ANCHORAGE (AP) -- The U.S. Department of Commerce has awarded a $5 million economic development grant, the largest in the nation this year, to the Alaska Industrial Development and Export Authority to finance half the cost of a second shiplift for the Ketchikan Shipyard. AIDEA owns the yard.
The second lift will allow the yard to handle several repair jobs at the same time, according to Doug Ward, business development director for Alaska Ship and Drydock, Inc., which operates the yard for AIDEA.
The yard now has a single 10,000-ton floating dry dock. When the dry dock is in use, no other jobs can be taken on, Ward said.
The $5 million Economic Development Administration grant must be matched by state or local sources, but matching funds have been lined up, he said.
With second shiplift is the largest item in the capital development plan for the Ketchikan yard.
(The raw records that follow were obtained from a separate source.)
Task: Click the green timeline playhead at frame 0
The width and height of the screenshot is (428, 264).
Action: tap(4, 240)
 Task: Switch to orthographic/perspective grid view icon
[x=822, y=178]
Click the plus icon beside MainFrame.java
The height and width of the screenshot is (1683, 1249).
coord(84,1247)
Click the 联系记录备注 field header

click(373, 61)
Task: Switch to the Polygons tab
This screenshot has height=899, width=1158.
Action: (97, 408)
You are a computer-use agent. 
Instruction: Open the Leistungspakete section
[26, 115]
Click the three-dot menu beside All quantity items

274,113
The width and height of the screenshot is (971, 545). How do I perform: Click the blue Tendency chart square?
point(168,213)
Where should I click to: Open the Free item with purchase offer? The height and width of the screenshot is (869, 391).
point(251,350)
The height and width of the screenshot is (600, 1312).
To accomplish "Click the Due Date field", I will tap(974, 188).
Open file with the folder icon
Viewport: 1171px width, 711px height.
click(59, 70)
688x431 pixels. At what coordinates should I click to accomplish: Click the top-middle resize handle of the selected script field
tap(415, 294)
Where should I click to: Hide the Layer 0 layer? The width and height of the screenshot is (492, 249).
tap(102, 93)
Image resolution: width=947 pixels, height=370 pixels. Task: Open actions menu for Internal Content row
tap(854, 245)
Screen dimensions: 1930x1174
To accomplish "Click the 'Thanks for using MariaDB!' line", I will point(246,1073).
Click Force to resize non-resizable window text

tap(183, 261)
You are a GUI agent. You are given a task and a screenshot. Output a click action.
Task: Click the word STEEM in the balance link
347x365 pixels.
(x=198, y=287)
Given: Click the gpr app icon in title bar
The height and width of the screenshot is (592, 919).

''This will go a long way toward completing the development of the shipyard,'' Jim McMillan, acting director of AIDEA, told the Alaska Journal of Commerce.
Ninety-five percent of the vessels now working in Alaska waters are 250 feet in length or less, and operators believe the second shiplift will greatly expand the Ketchikan yard's capability to tap that market.
Additional facilities needed to make the yard more efficient include a unit to move vessels while maintenance is under way and a shelter over the work area to allow repairs to be done during bad weather, Ward said.
One of the reasons the Ketchikan yard won the grant is that it fit well in the Commerce Department's strategy to encourage ''industry clusters,'' according to Ward.
The Ketchikan shipyard has had its ups and downs. The state built the facility for major maintenance on state ferries, contracting its operation to private companies. A previous operator failed to make the yard pay, and the yard was closed in the early 1990s.
It was reopened in 1994 with the current operator, Alaska Ship & Drydock, and the ownership was transferred from the state Dept. of Transportation and Public Facilities to AIDEA in 1997.
AIDEA officials met last week with Ketchikan Gateway Borough and City of Ketchikan officials regarding a possible transfer of ownership of the yard from the state development authority to the local municipalities.
But AIDEA has extended the lease of the shipyard to Alaska Ship & Drydock until Oct. 15, 2003, or until a major refurbishing of the National Oceanic and Atmospheric Administration oceanographic research vessel Fairweather is completed. Alaska Ship and Drydock is bidding on the overhaul of the Fairweather, a job expected to cost $10 million or more.